Goal: Locate every line in the listing below that contains the string "pixels", and copy each such line. Case counts.

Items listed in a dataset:
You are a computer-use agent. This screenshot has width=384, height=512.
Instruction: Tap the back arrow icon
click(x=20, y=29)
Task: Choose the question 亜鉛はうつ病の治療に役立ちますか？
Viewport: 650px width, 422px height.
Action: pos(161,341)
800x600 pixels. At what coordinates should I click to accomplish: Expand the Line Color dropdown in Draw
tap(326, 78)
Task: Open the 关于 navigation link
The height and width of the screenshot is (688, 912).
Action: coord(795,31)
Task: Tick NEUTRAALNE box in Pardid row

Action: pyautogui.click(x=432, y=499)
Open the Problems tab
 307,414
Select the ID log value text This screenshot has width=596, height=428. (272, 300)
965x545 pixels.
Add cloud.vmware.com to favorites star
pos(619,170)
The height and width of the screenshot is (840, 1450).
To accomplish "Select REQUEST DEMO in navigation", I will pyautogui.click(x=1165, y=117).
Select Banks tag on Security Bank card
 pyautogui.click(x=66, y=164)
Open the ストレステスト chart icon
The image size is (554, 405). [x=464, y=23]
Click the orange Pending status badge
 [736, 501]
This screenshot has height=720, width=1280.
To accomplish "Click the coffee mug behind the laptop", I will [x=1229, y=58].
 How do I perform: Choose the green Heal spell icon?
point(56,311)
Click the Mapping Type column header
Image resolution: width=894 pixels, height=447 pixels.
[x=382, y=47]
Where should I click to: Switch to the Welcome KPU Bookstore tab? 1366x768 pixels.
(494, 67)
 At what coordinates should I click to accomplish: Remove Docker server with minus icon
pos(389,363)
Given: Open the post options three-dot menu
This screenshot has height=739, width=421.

Task response:
800x600 pixels. At what coordinates should I click to accomplish: Expand the Line Color dropdown in Draw
965x545 pixels.
Image resolution: width=894 pixels, height=447 pixels.
Where should I click to: Switch to the Welcome KPU Bookstore tab? 1366x768 pixels.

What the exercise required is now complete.